Impact of Dynamic Axial Stretching on the Arterial Pulse Wave Velocity: Physical Foundation and Clinical Implications

Introduction: The conventional derivation of pressure pulse wave velocity (PWV) relies on the wave equation for blood flow in a uniform elastic artery, wherein PWV is considered dependent on the linear elasticity of the artery and on the blood density. Arterial elasticity is represented by transverse compliance, i.e., assuming that the artery is fixed lengthwise. However, arteries exhibit nonlinear and anisotropic stretch–stress behavior, challenging the conventional PWV equation based on a linear stretch–stress relationship. Moreover, the ascending thoracic aorta (ATA) undergoes dynamic axial elongation during the cardiac cycle, which co-determines its biomechanical response.

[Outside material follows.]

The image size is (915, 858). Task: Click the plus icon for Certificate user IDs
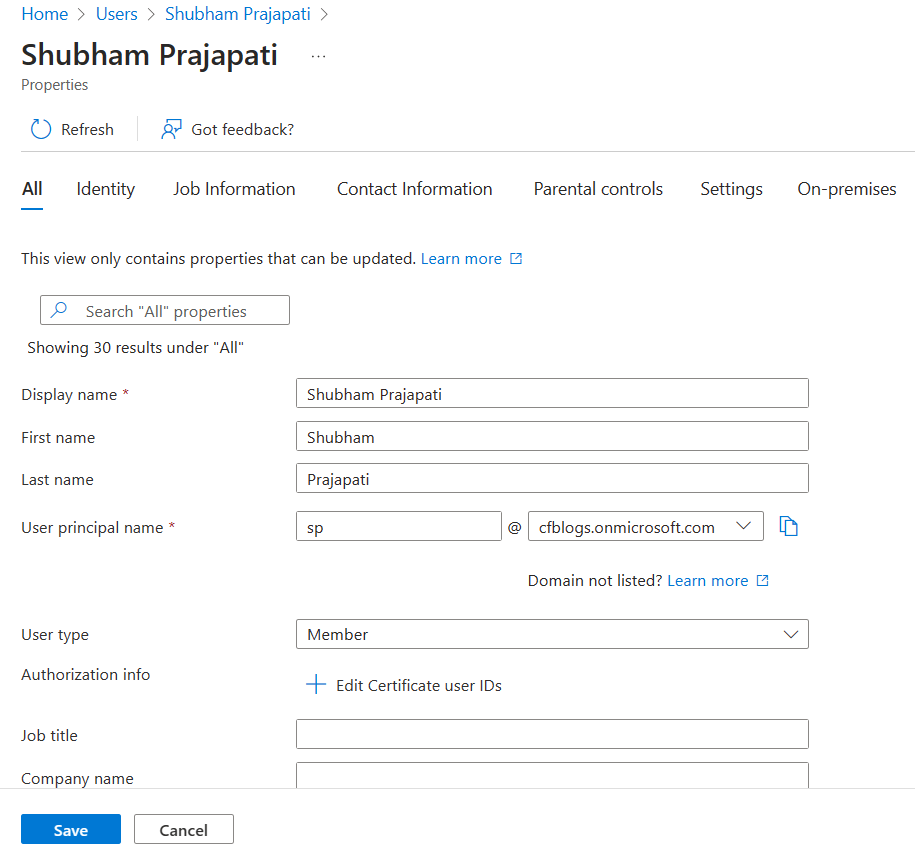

This study establishes a derivation for understanding how this dynamic axial elongation affects local PWV in a hyperelastic ATA. Methods: ATA compliance was analytically derived by relating the diameter change to changes in the intraluminal pressure and axial stretch. Synthetic pressure–diameter curves were generated using the Gasser-Ogden-Holzapfel model, assuming a thin-walled cylinder with axial stretch of 1.2 at diastolic pressure and axial strains of 0%, 2%, 4%, 6%, and 8% superimposed to the diastolic-to-systolic pressurization. Compliance values were calculated using two methods: 1) slope of diameter-pressure curves, and 2) our analytical derivation. For comparison, PWV was determined by using the obtained compliance values in the conventional wave equation. Results: Our derived compliance agreed with the compliance calculated from the slope of the diameter–pressure curves. PWV increased with axial strains, even at a constant pressure. Conclusion: In clinical studies, it is important to consider the influence of dynamic axial elongation on PWV measurements.